The Data Scientist’s uses all his disciplines to make a Big Data project a success. The most important thing about Big Data is that you start with it now. At the moment, it is not very clear for people what Big Data is and what it means to you. Get started, so you know what you’re doing when it’s indispensable.

Visualisation

The final step in the Data Science process is the visualization. Without visualization, the result is just a database with numbers. By giving data a face, you understand the content and you can actively do something about the results. The Cortana’s Intelligence suite includes Power BI. It communicates seamlessly with the data from Azure ML to give an example. By starting from the question, we design a dashboard that creates value for you as a user.

The Data Scientist knows what visualizations he can apply to give the fullest possible answer to the question. Because the default pie chart is not always sufficient, Power BI has Custom Visuals. For example, a heat map can be a graphical image of a machine, showing the status of components. Or a map of a parking garage that shows you what places a car is, including the occupancy rate and average parking time. How the data is visualized thus depends strongly on the question that was initially asked.

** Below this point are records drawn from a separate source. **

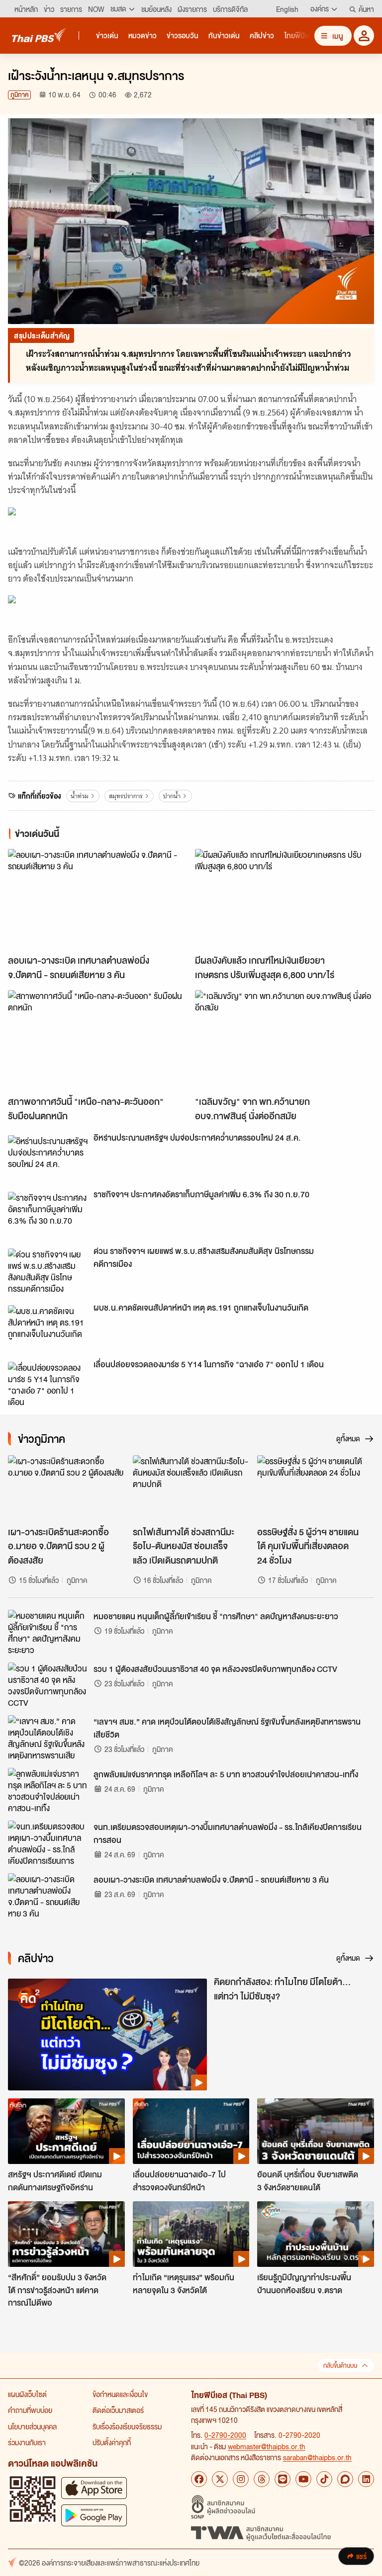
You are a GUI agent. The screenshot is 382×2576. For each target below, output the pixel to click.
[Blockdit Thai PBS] (345, 2479)
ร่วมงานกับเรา (27, 2442)
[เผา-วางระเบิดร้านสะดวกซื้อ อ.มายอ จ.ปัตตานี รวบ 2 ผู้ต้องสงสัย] (66, 1488)
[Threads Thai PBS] (262, 2479)
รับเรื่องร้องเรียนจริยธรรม (127, 2426)
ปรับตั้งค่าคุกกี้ (112, 2442)
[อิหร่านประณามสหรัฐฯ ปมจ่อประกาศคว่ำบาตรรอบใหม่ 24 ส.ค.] (48, 1157)
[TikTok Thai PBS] (324, 2479)
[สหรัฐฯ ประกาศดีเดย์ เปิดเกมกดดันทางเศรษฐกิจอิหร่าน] (66, 2131)
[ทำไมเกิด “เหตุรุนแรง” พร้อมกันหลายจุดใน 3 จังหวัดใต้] (191, 2234)
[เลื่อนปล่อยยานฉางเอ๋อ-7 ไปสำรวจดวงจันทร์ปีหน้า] (191, 2131)
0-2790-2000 (225, 2435)
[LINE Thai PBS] (282, 2479)
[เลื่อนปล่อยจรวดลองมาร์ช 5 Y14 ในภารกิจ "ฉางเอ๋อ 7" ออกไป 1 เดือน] (48, 1384)
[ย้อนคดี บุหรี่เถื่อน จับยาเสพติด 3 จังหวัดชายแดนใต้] (315, 2131)
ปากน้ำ (172, 796)
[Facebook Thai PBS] (199, 2479)
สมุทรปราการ (126, 796)
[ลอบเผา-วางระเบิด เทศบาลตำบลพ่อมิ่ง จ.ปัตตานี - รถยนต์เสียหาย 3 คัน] (97, 899)
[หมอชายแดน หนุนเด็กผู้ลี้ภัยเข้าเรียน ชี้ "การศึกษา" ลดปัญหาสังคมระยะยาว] (48, 1632)
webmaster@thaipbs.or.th (266, 2446)
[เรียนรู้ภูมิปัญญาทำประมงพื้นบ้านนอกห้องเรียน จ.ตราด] (315, 2234)
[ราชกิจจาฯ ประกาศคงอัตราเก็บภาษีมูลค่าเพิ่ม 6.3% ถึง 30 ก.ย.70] (48, 1214)
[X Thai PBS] (220, 2479)
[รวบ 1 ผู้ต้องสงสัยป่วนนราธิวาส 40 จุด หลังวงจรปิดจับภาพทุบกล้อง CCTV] (48, 1684)
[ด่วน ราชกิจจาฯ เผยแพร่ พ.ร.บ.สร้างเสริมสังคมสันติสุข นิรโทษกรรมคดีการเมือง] (48, 1270)
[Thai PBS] (39, 35)
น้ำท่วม (80, 796)
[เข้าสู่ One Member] (364, 35)
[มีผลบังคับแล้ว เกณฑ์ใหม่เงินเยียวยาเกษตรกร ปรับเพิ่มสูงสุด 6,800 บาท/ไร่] (284, 899)
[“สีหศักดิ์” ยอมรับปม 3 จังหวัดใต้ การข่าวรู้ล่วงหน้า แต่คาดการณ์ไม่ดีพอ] (66, 2234)
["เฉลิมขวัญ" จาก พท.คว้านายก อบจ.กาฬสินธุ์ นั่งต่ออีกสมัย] (284, 1040)
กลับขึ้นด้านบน (340, 2365)
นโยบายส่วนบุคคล (32, 2426)
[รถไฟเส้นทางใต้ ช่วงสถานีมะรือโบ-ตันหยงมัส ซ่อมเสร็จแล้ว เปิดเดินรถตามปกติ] (191, 1488)
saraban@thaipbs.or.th (317, 2457)
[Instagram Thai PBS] (241, 2479)
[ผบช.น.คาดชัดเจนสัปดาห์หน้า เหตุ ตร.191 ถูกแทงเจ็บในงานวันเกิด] (48, 1327)
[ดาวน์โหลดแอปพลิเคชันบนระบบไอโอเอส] (94, 2487)
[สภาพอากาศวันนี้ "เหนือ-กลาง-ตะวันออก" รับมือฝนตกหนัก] (97, 1040)
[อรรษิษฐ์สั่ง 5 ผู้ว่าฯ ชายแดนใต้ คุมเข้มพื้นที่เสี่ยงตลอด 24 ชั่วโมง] (315, 1488)
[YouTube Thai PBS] (303, 2479)
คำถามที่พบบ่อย (30, 2410)
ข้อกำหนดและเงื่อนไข (120, 2394)
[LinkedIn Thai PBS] (366, 2479)
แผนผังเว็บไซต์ (27, 2394)
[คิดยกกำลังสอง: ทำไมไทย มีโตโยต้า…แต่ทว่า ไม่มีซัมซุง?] (107, 2034)
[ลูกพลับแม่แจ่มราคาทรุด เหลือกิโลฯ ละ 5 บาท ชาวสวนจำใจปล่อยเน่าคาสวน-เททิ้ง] (48, 1790)
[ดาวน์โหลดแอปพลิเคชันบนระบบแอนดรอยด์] (94, 2515)
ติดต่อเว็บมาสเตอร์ (118, 2410)
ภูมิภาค (19, 94)
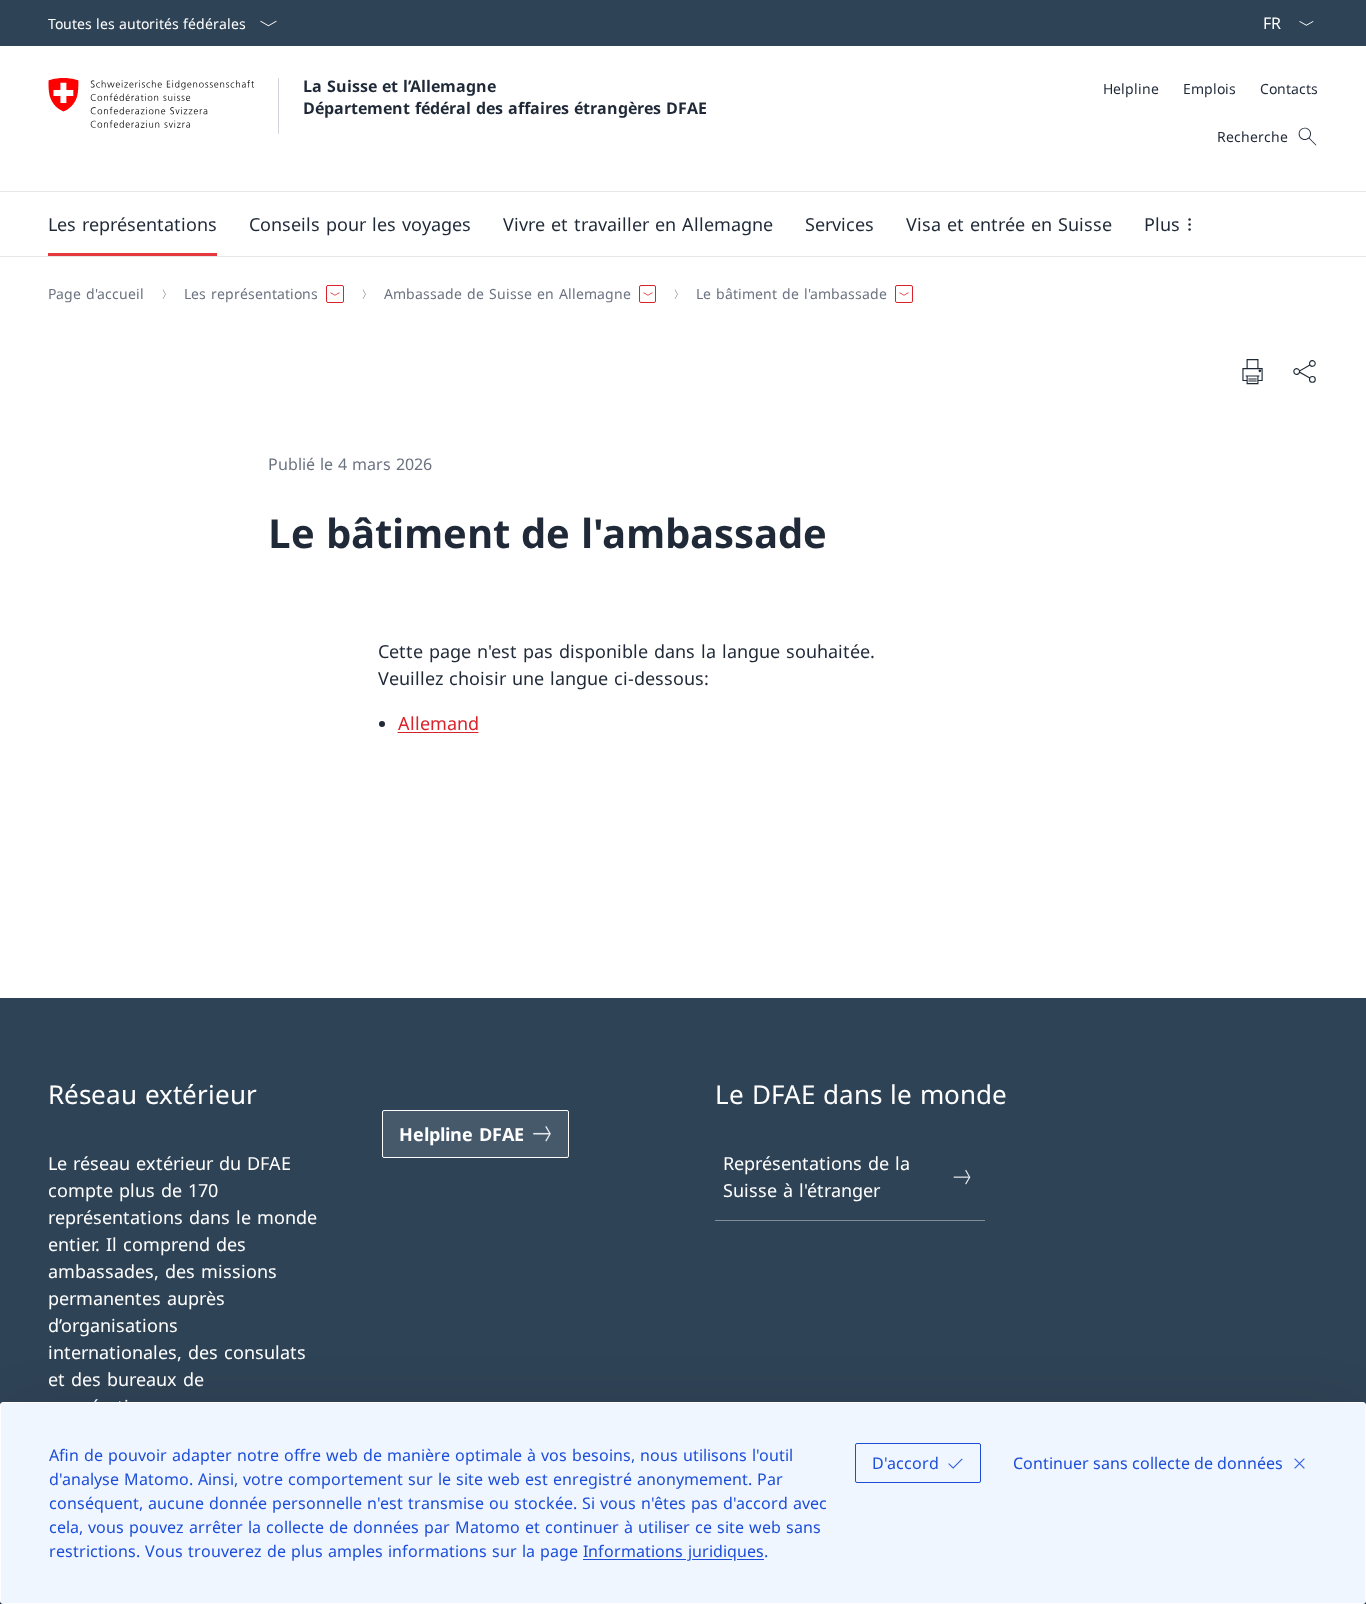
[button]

‘The world is now awash in data and we can see consumers in a lot clearer ways’, Max Levchin

Applications of Data Science

The applications of Big Data and Data Science are very wide. With the increase in the number of sensors in operational processes, a quantity of data will come down on you, which you can not directly process into value. For this, the Data Scientist is required. He makes sure that value comes from that data because you can combine it with other data. By making smart combinations, creating visualizations that add value and ultimately improve business processes.

  • 360 degree customer image: By combining data from Google Analytics, sales systems, ERP and social media, you always know what’s around your brand or business.

  • More view on business environment: Enter external data sources and combine that data with each other. The connections that become visible provide valuable insights.

  • Identify risks better: By working partly with external data, as well as personal data, make sure the open ends are exposed. The Data Scientist makes sure that you get insights that you previously did not have. This allows you to seal all risks in advance.

  • Making more objective choices: Traditional BI provides a major improvement in the certainty on which choices are made. In that, Data Science is the next step. Compared to traditional BI, the information is more complete, compared to work without BI, it is the step of abdominal feeling towards fully-founded choices.

  • Improved forecasting: The amount of data is more analyzed. The forecasting you can do on sale, purchase or finance, for example, is also more advanced. The more data, the more intelligence. The process of acquiring knowledge from the data also becomes more difficult. Therefore, you need a Data Scientist.